Ever stop to wonder what’s in a simple day like today? There’s no guarantee that today will bring about anything substantial. In fact, today could be a big flop on the ground and no one would notice. I don’t know how any of that tends to work out though. It’s life right? Oh life, what are you even on about? I don’t understand you at times. It would be nice to be able to grasp something, even if it’s out of thin air, to understand and realize what that’s all about. But alas I cannot do that. It is life after all, and we cannot really understand anything that comes our way. If I had the ability to realize my own potential, I think I could benefit from it all. But I don’t know how to do that. It’s a shame really, to want to be able to do something with this life and then to be stuck without any reason for it? Yeah, no bueno.

Anxiety and Depression

 Having anxiety and depression at the same time sucks. On one hand your mind is saying you have to do this, and on the other hand you are thinking, I don't want to do anything. But if you don't do anything you'll get in trouble. Yet you don't care. It's a crazy mix of thought processes.

I've dealt with these two for the past couple of years and it's been no fun. None of it makes sense to me at times. I wish it did make some kind of sense, but it really doesn't. So, I have to deal with whatever comes my way. There needs to be a thing that can be given to me to just clear it all up. So many wishes and no way to have them come true. I feel like screaming right now. There's nothing I am able to do about it. There's got to be something I can do about it though. I don't know what that is.

Life gets frustrating at times. I don't understand it.

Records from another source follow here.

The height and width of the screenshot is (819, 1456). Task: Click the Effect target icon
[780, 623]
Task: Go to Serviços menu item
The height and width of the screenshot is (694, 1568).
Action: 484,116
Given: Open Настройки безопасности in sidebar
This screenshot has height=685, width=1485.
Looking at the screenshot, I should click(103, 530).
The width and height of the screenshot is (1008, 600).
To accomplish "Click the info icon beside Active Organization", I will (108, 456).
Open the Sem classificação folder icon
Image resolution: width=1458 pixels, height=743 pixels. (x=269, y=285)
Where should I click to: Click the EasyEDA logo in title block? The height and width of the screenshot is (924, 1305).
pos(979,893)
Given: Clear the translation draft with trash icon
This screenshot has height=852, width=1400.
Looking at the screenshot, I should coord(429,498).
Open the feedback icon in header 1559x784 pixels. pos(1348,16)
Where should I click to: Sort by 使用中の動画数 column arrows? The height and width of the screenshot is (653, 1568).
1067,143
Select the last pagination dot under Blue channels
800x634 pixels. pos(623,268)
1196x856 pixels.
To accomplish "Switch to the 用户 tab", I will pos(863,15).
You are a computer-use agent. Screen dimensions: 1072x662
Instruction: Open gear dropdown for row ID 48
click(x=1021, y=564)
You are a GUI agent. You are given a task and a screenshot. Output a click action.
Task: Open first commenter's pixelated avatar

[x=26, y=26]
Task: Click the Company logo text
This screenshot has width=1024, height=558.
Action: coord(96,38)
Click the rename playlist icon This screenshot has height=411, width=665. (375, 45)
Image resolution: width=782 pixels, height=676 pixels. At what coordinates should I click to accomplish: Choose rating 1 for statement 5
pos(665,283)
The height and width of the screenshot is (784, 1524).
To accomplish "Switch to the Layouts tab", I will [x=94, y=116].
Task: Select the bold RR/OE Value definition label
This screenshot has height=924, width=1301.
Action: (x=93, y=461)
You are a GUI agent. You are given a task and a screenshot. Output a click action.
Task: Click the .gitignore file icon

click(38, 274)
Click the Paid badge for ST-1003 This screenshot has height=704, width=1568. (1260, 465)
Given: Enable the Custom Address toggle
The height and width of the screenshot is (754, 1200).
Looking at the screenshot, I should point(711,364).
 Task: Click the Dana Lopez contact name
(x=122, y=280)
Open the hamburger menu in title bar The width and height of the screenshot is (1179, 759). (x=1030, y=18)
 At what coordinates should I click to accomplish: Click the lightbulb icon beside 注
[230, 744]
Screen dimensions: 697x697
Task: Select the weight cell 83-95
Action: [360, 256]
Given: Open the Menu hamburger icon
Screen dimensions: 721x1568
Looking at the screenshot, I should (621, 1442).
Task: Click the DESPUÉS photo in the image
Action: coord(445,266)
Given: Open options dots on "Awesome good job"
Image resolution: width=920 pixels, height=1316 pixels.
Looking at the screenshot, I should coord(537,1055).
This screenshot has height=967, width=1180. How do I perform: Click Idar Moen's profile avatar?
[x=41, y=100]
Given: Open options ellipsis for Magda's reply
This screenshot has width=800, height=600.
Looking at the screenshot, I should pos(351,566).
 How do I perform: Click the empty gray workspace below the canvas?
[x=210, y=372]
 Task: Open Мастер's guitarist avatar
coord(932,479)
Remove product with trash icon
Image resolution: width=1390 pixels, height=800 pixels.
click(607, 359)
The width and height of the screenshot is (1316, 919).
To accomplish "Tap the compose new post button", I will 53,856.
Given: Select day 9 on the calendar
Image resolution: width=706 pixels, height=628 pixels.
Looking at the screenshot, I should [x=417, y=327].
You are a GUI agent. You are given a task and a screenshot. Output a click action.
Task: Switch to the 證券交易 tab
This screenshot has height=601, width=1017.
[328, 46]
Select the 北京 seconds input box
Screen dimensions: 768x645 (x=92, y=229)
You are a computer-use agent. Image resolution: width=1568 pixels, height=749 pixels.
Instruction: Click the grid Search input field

I don't reason with it. I just don't get it. There are things. If this is how life is from now on, I don't know how I'm meant to play this life out. There just seems to be so many complex ideas and thoughts out there that I don't have a clue about. Life needs to become something better, that much is for sure.

I'm depressed today. Let's just put that out there. I took some meds to help control my anxiety, but I am majorly depressed. I don't want to get out of bed yet here I am. I don't want to do much today, yet here I am trying to accomplish a lot that feels overwhelming. Finding a place is no easy deal. I need to find a place to live. There's got to be a way to do that. Something I can afford. Something I am able to control. Whatever that is. I don't have a clue. That scares me.